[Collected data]
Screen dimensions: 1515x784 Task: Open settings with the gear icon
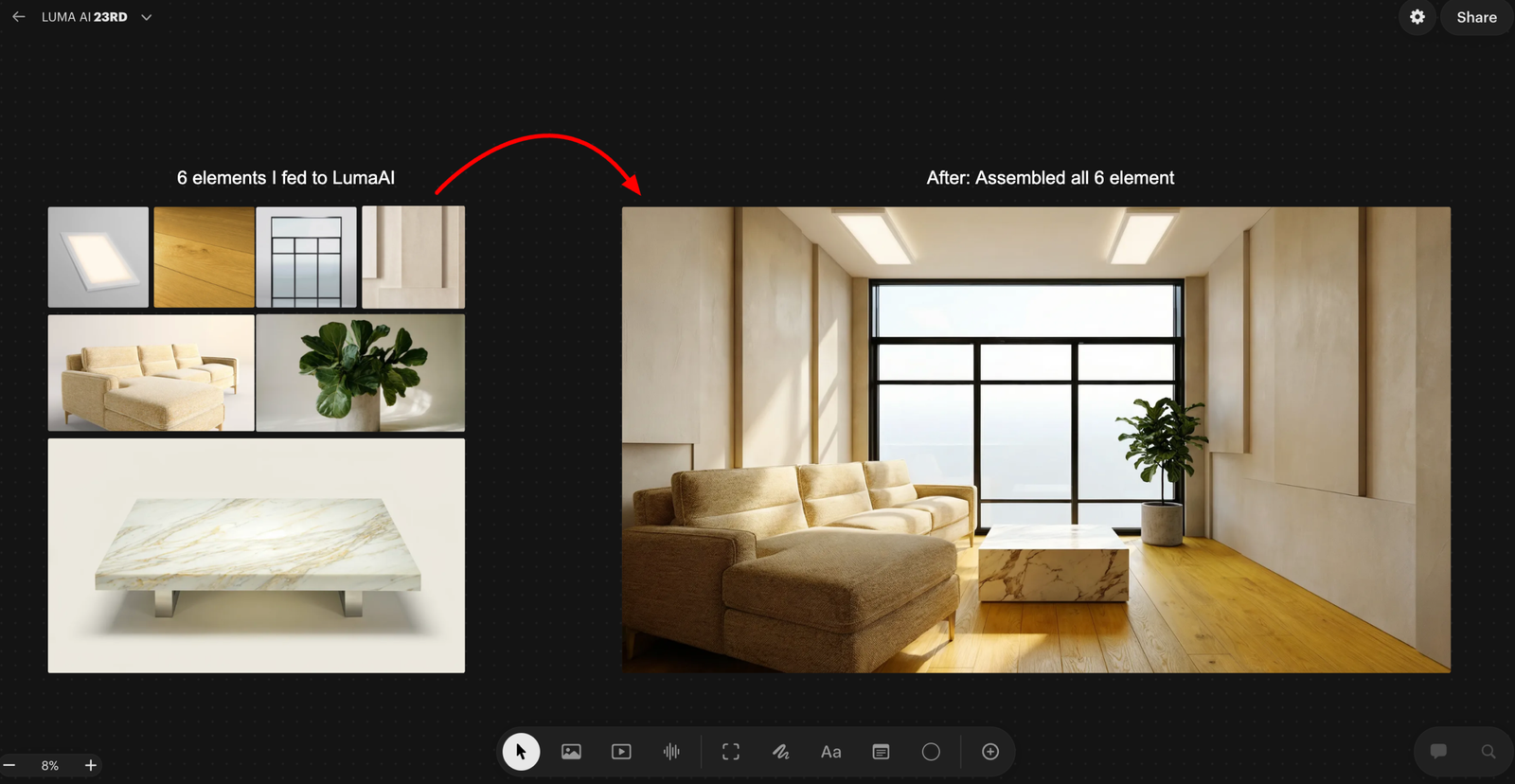tap(1417, 17)
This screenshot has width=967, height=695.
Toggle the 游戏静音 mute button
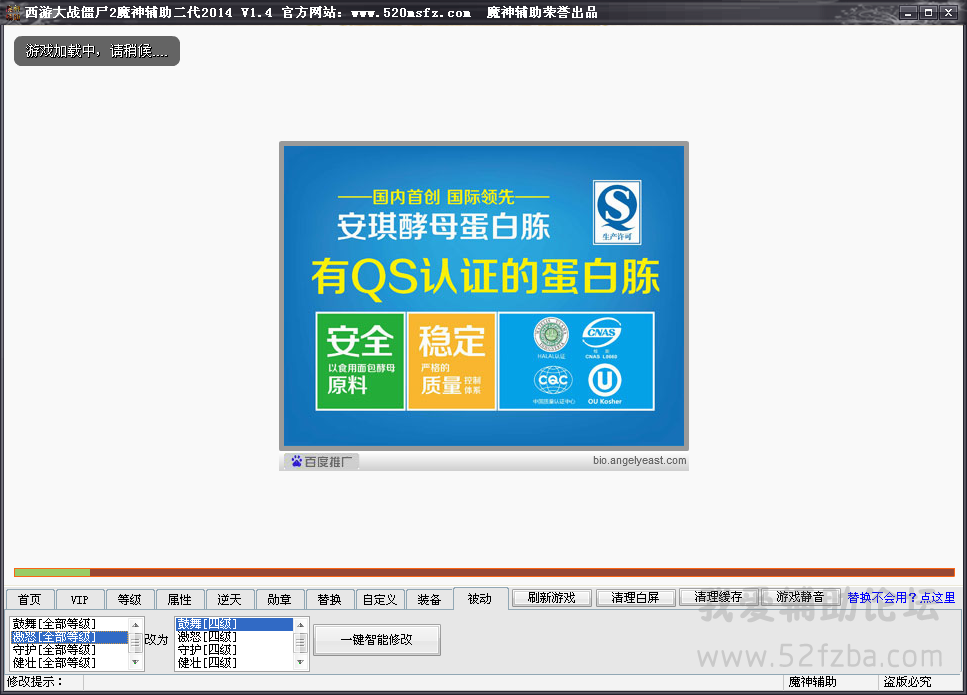tap(800, 597)
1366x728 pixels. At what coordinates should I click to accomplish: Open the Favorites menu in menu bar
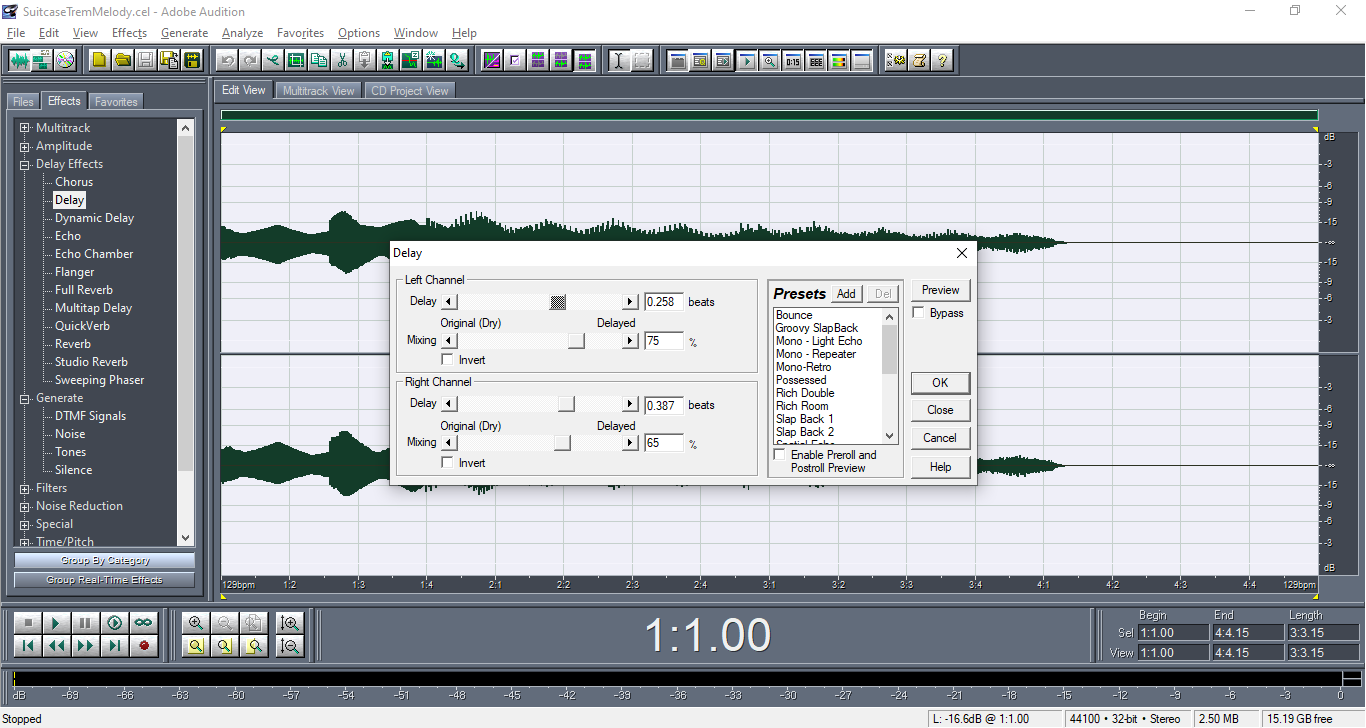click(x=300, y=33)
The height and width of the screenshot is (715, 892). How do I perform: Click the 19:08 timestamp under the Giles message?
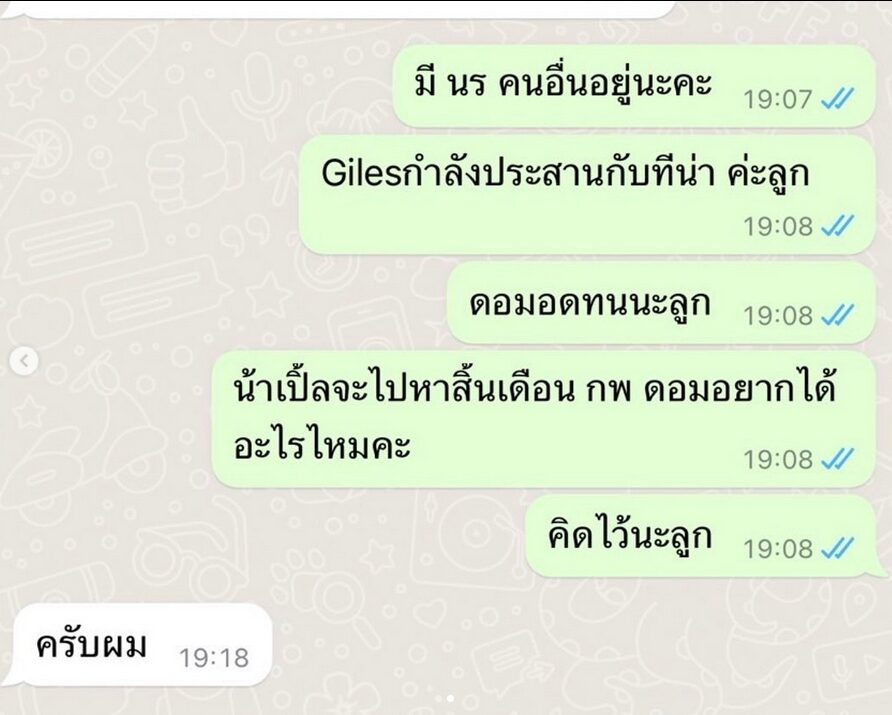click(x=778, y=227)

→ **Task goal**
Return the records above exactly as written, but without any of the pictures.

→ **Written answer**
Screen dimensions: 1515x784 Task: Open settings with the gear icon
tap(1417, 17)
This screenshot has width=967, height=695.
Toggle the 游戏静音 mute button
tap(800, 597)
1366x728 pixels. At what coordinates should I click to accomplish: Open the Favorites menu in menu bar
click(x=300, y=33)
The height and width of the screenshot is (715, 892). How do I perform: Click the 19:08 timestamp under the Giles message?
click(x=778, y=227)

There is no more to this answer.